» **Brano estratto**
Alta tensione sui paradisi fiscali in Europa. La Commissione europea ha puntato il dito contro sei Stati a fiscalità privilegiata ritenuti responsabili di evasione fiscale ai danni dei Paesi membri. SI tratta di Lussemburgo, Paesi Bassi, Irlanda, Cipro, Malta e Ungheria.

Secondo Ursula von der Leyen questi Paesi ostacolano la raccolta del gettito tanto necessario all’Unione nel post pandemia. Le sei nazioni paradisi fiscali sarebbero responsabili di una perdita pari a 37 miliardi di euro avendo istituito leggi che favoriscono l’elusione fiscale.

Bruxelles contro i paradisi fiscali

Che qualcosa stia per cambiare è evidente. Per anni anche Bruxelles ha tollerato l’esistenza di paradisi fiscali all’interno della Ue. Lo stesso presidente predecessore Junker proveniva da un paradiso fiscale, il Lussemburgo.

» **Compiti assegnati**
a – Stando al brano sui paradisi fiscali, a quanto ammonterebbe la perdita attribuita alle sei nazioni indicate dalla Commissione europea?
b – Prosegua il brano sui paradisi fiscali a partire dall'ultima frase riportata.

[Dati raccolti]
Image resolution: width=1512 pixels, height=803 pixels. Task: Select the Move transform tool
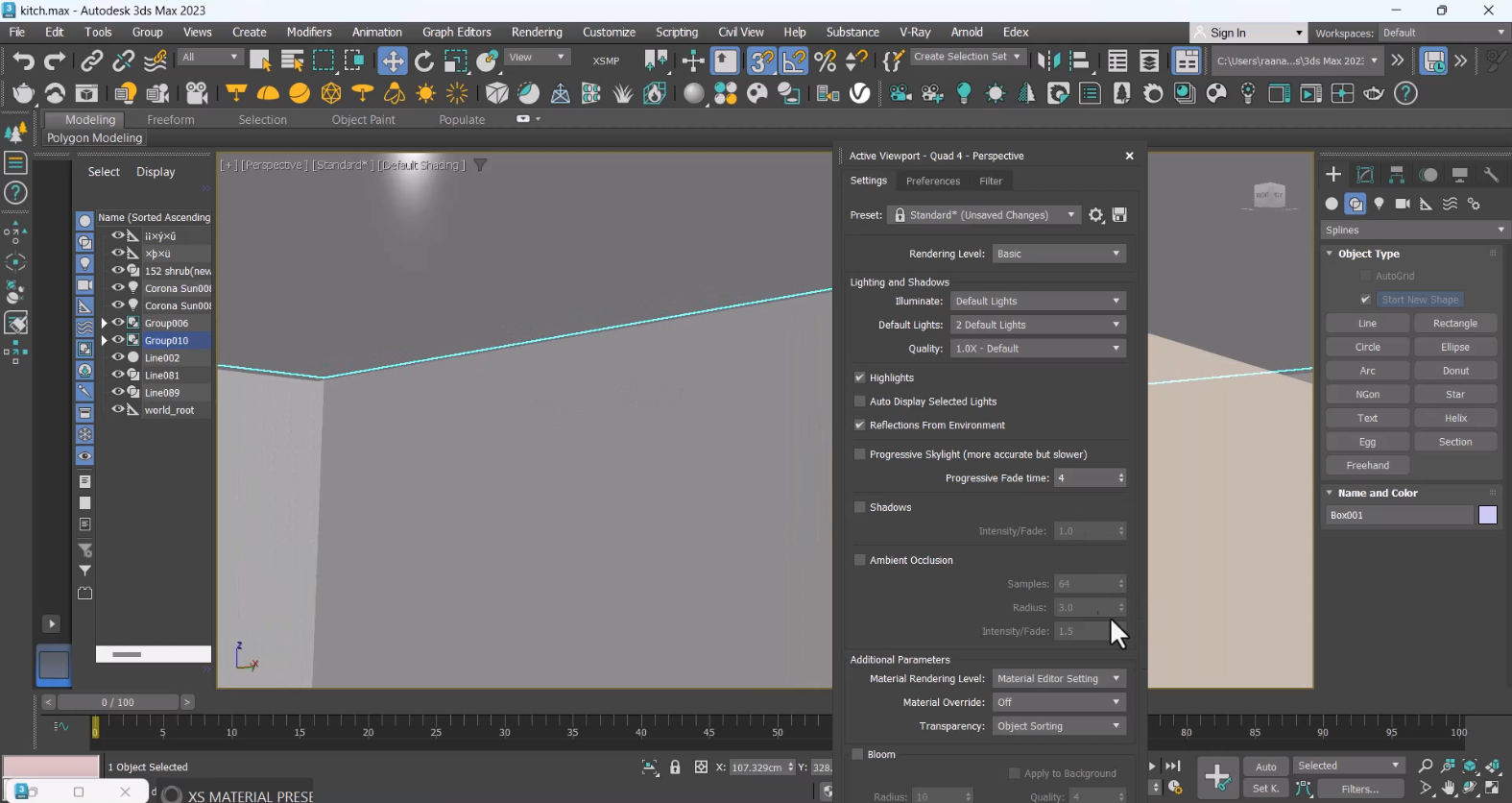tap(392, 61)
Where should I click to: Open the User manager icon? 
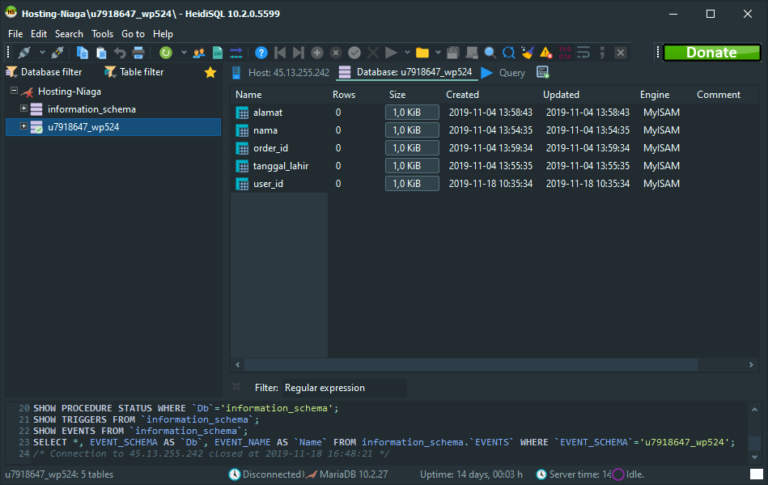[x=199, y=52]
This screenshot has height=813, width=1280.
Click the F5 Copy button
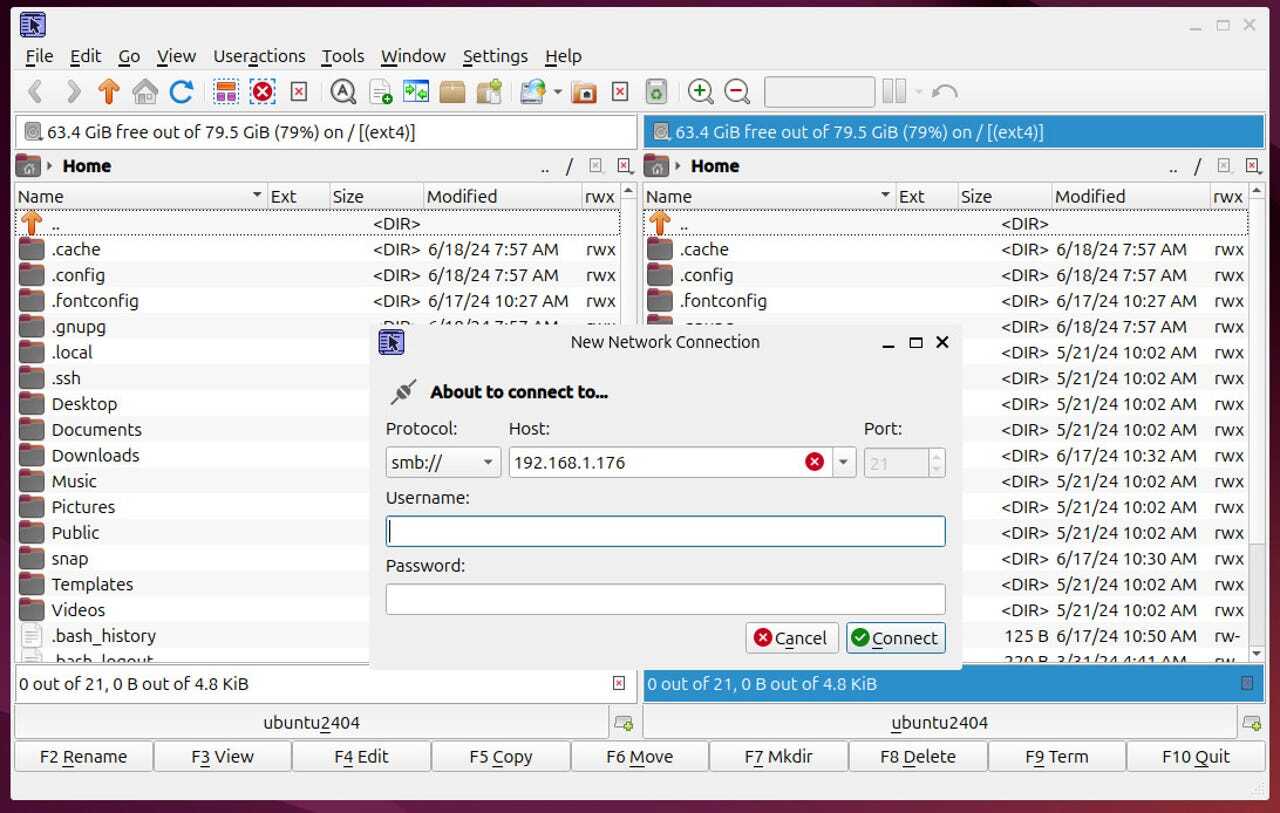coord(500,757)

» **Risultati dei compiti**
a – A 37 miliardi di euro.

b –
Oggi, con la pandemia che ha distrutto l’economia di mezzo mondo, le cose stanno prendendo una piega diversa. L’imput arriva anche dall’altra sponda dell’Atlantico dove il presidente degli USA Joe Biden è alquanto determinato a perseguire i grandi evasori. Cioè quelle multinazionali e colossi del web che realizzano fatturati miliardari con sedi legali nei paradisi fiscali.

Così, anche Bruxelles si sta allineando nonostante i numerosi rinvii per l’istituzione di un regime comune per il calcolo della base imponibile delle società europee che risale a 10 anni fa. Un tentativo di armonizzazione fiscale che non è mai andato in porto, ma che ora, causa pandemia, potrebbe veramente tornare di attualità.

237 miliardi di dollari non dichiarati

Nella relazione annuale sulla tassazione 2021, la Commissione europea attribuisce ai sei Paesi a fiscalità privilegiata molte responsabilità derivanti da indizi e prove di aver favorito l’elusione fiscale.

Alla base di tutto ci sono le leggi sulla fiscalità specifica degli Stati, considerati a tutti gli effetti paradisi fiscali. L’Irlanda, ad esempio, con il suo 12,5% di imposte sulle società crea un danno erariale enorme agli altri Paesi membri.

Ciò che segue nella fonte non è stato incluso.